Table 4 Performance comparison among real-value RSA predictors

Knowledge retrieval from informative PCPs

The amino acid residues were defined as hydrophobic and hydrophilic using the Kyte-Doolittle index [31]. This definition, which specifies Ala, Cys, Ile, Leu, Met, Phe, and Val as hydrophobic residues, was used in another thermodynamic study on peptides [39]. In the present study, the PCPs that were used to predict RSA of hydrophobic and hydrophilic residues were compared and analyzed.

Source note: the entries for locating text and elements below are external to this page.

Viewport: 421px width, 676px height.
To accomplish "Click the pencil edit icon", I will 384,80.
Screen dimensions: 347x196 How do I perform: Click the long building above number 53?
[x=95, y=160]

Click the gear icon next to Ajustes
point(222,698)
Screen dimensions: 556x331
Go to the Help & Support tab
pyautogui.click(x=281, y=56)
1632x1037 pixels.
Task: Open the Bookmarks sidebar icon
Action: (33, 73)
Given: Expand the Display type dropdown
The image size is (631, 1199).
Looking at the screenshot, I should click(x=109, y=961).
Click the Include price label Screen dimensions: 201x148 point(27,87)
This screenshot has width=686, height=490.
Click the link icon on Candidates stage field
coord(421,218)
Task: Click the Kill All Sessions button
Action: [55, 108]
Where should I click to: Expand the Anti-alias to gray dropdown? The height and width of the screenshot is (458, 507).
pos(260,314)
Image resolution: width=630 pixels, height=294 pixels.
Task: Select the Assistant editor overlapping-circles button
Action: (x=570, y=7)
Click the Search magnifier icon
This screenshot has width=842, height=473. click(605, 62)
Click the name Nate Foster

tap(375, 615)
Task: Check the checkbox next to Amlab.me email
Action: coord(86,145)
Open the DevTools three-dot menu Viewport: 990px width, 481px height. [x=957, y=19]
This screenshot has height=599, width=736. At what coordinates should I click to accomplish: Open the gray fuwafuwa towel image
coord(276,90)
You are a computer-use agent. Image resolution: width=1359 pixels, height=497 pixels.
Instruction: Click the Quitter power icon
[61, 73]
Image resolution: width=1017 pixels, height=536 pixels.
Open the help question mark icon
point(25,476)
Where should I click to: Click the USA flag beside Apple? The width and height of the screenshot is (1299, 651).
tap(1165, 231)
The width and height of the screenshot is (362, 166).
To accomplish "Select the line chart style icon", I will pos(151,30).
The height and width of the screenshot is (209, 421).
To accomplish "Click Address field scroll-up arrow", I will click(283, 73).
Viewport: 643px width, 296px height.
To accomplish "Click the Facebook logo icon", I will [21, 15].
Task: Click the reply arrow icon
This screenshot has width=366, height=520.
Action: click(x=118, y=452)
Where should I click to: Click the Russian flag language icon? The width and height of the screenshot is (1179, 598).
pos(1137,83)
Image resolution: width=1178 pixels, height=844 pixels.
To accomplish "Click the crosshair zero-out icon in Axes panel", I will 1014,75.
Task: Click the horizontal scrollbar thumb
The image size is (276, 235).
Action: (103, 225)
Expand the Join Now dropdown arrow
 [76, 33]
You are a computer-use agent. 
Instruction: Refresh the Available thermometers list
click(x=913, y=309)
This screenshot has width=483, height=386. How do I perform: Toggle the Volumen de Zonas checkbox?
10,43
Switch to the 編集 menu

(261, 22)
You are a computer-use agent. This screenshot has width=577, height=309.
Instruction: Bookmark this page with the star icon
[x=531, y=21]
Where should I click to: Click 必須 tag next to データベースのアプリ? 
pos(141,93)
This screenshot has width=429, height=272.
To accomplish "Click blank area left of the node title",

Lesk et al. [40] suggested that surface exposure of hydrophilic residues and burying of hydrophobic residues minimize the free energy of a protein. This concept has been successfully applied in most protein folding studies and protein engineering methods. Nonetheless, there are still some protein folding cases not conforming to this principle. For example, Reidhaar-Olson and Sauer [41] used the λ-repressor to analyze the acceptable substitutions of residues. The results revealed that among most positions on the surface, many positions tolerate substitution of hydrophilic residues with hydrophobic ones and vice versa. Some positions have a strong preference for hydrophilic residues. There are still some results indicating that positions containing exposed hydrophobic residues show a strong preference for hydrophobic residues. Leu12, one of the two exposed hydrophobic residues, in helix 1 of the λ-repressor can be substituted with one of 10 amino acids including six hydrophobic ones. Two of the five exposed positions in α-helix 5 can contain only a hydrophobic residue. At these two positions, Ile84 cannot be substituted and Met87 can be changed only to Leu. This phenomenon indicates that there are some protein folding principles that are unknown to science.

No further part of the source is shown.